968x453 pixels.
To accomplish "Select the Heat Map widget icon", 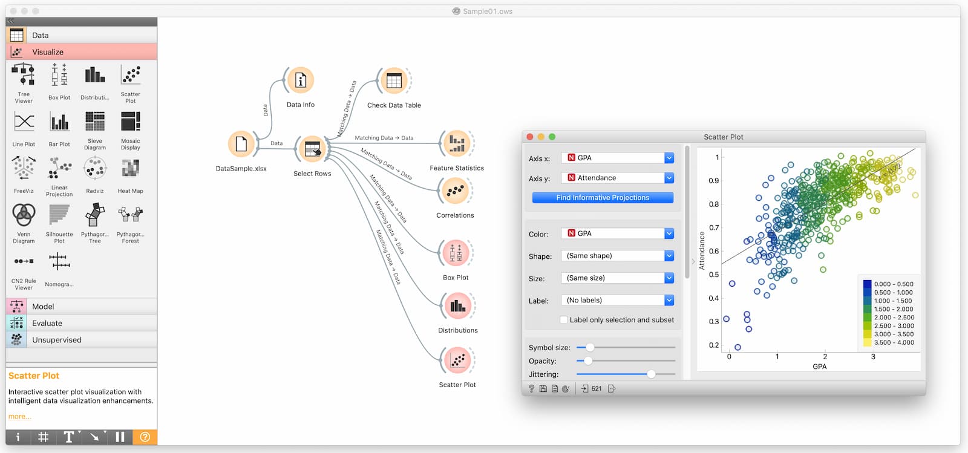I will tap(130, 169).
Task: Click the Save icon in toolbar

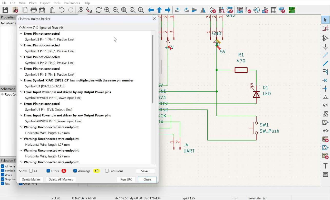Action: (x=5, y=10)
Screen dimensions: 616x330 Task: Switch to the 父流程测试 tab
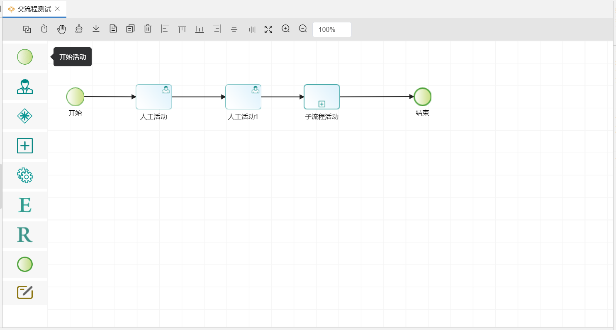click(34, 9)
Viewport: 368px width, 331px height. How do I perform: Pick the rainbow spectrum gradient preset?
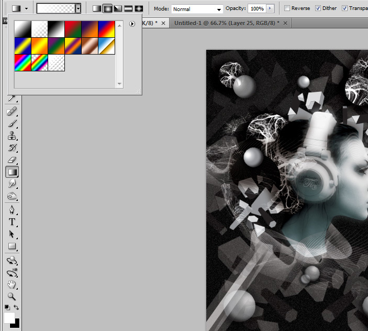click(23, 62)
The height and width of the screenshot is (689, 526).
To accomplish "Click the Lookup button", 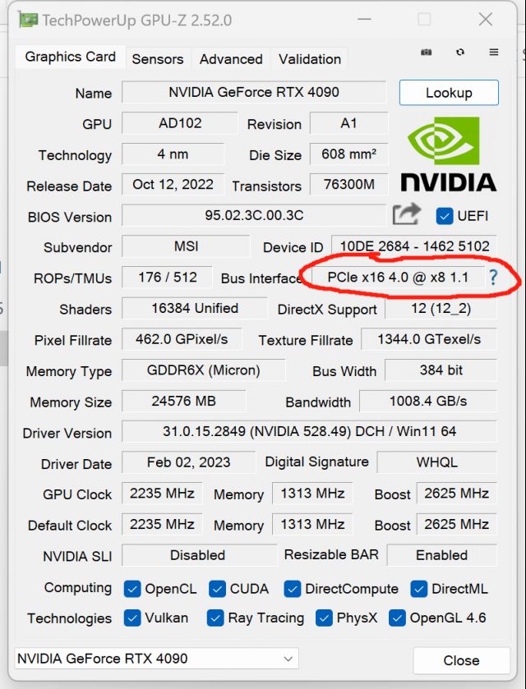I will click(449, 92).
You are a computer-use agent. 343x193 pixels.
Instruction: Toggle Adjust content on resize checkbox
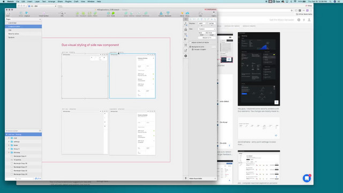click(x=191, y=42)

########################################

→ **TASK INSTRUCTIONS**
Quote verbatim the final run of lines in the material above, from the line that contains "You are a computer-use agent. 343x193 pixels." through the very last line, excluding any pictures.

→ **EXPECTED ANSWER**
You are a computer-use agent. 343x193 pixels.
Instruction: Toggle Adjust content on resize checkbox
click(x=191, y=42)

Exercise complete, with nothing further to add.